## What is expected
Using the data below, copy every line that contains the word "Insurance".
+ + + +
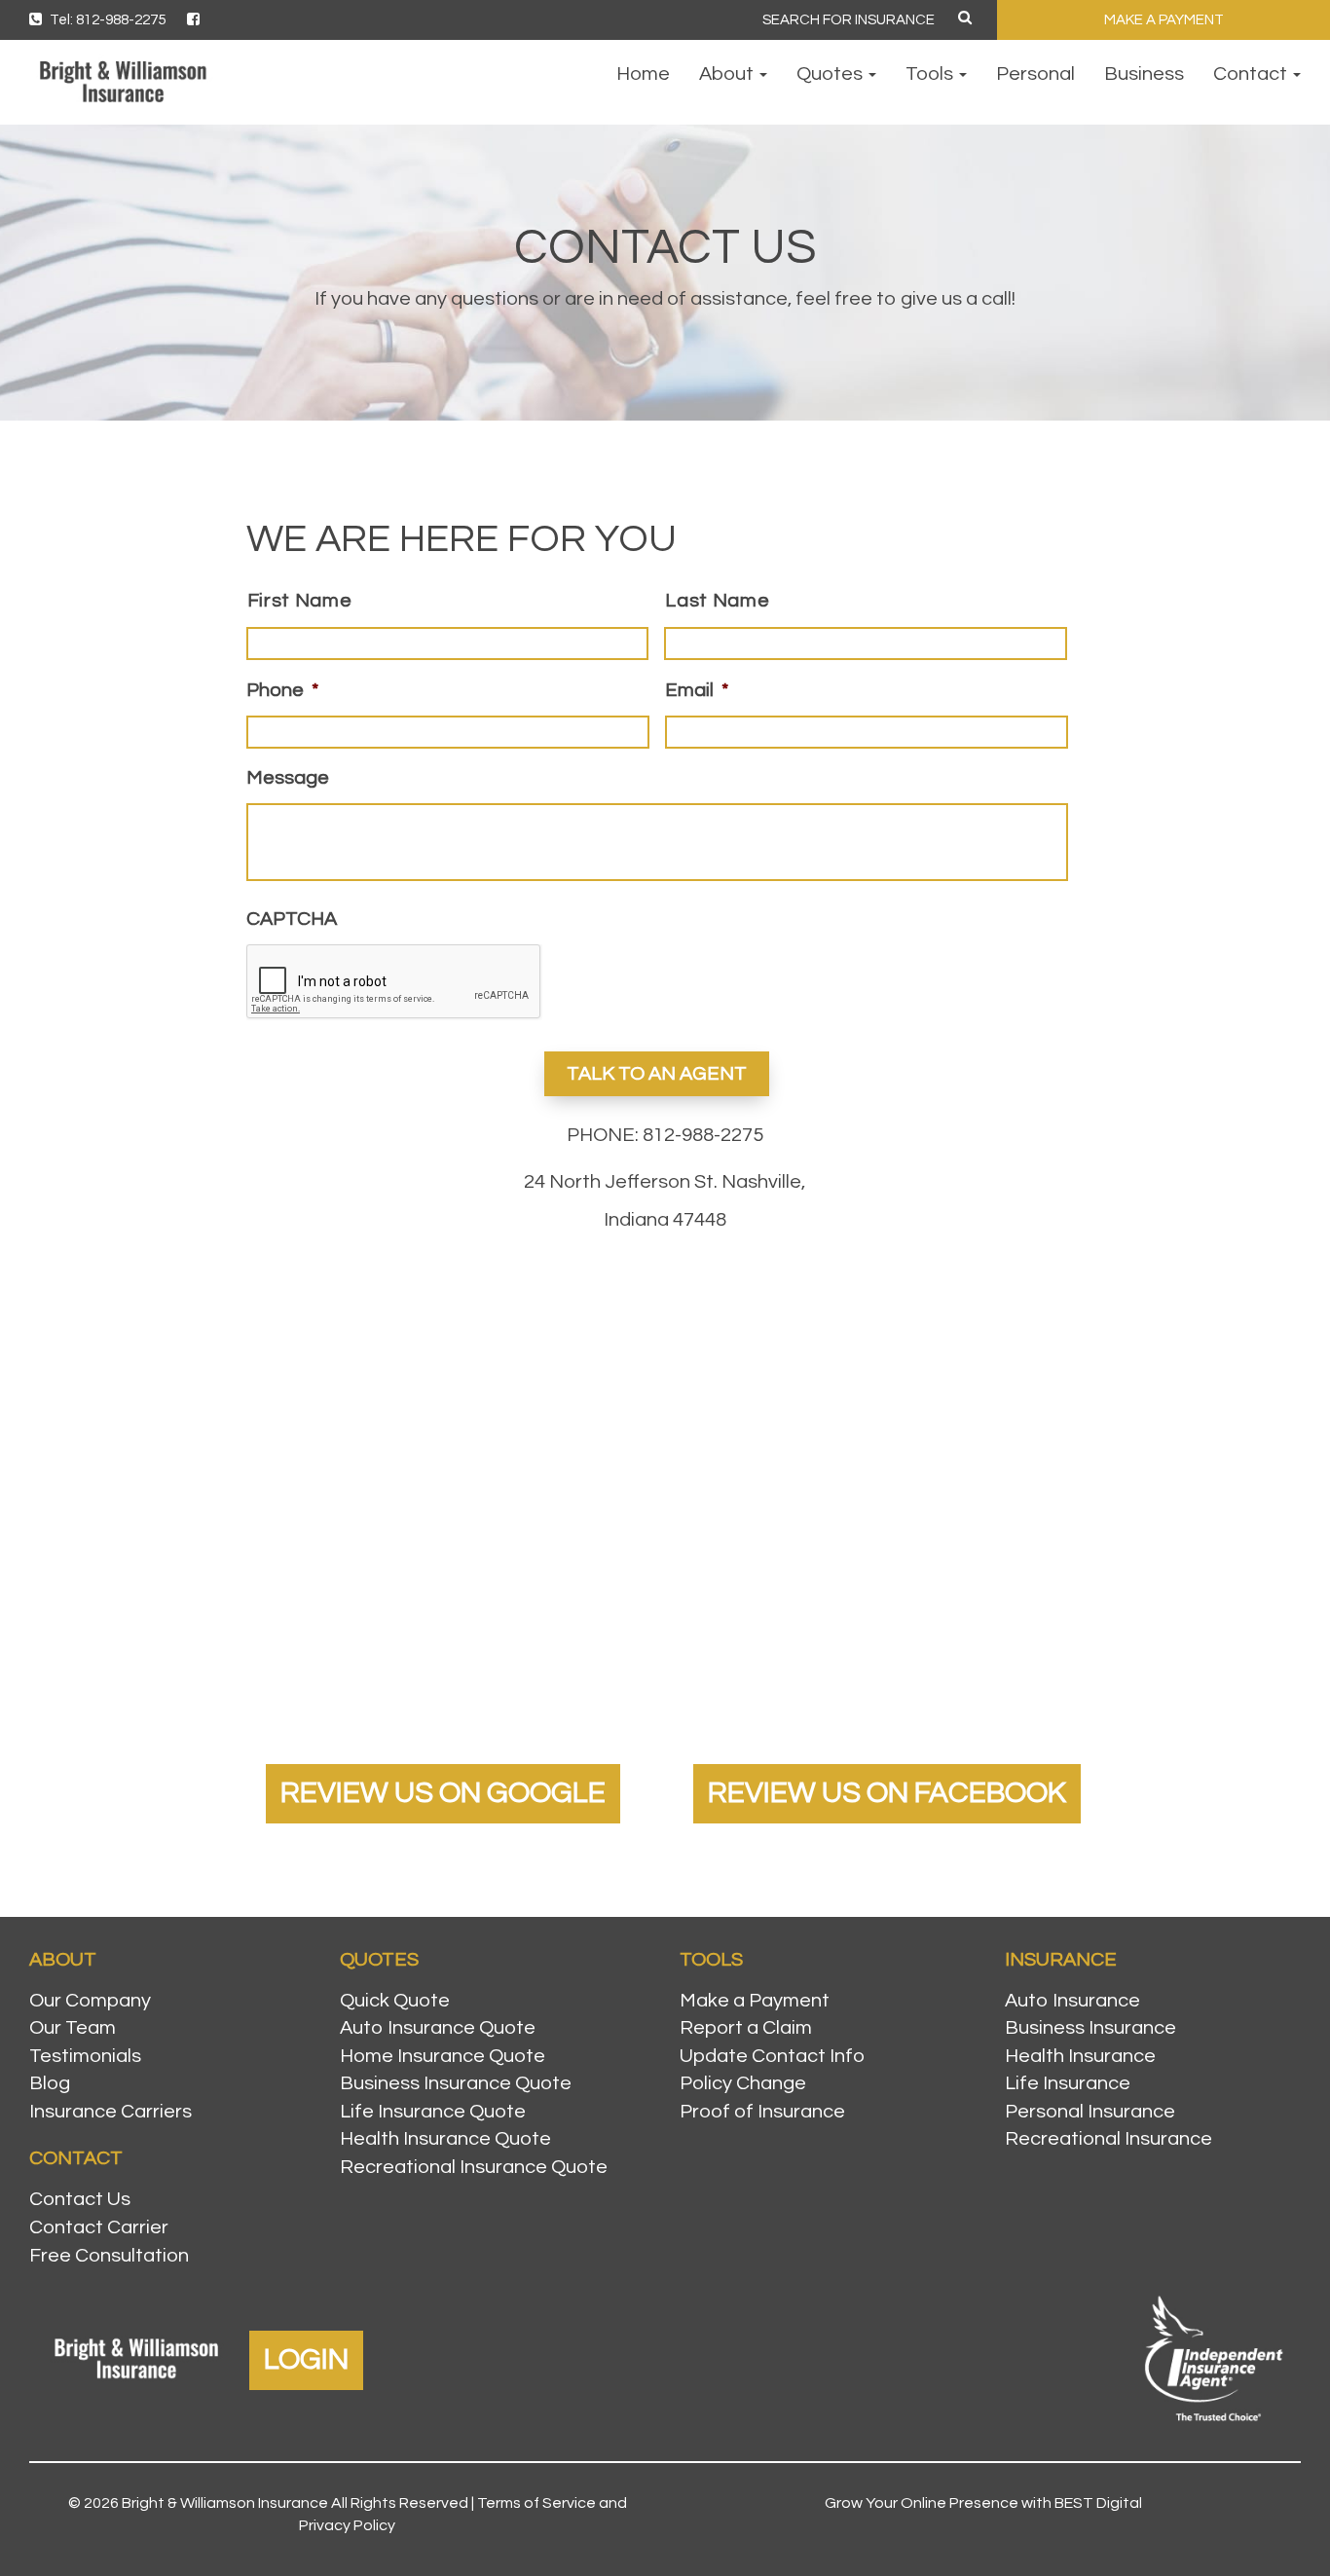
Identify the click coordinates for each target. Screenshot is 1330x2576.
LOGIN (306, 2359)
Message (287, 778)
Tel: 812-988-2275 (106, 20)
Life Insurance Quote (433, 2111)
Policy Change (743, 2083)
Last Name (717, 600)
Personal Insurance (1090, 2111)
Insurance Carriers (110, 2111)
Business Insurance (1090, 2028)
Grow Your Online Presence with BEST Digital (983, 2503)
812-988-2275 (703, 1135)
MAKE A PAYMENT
+ + + +
## Your solution
Life Insurance Quote (433, 2111)
Personal Insurance (1090, 2111)
Insurance Carriers (110, 2111)
Business Insurance (1090, 2028)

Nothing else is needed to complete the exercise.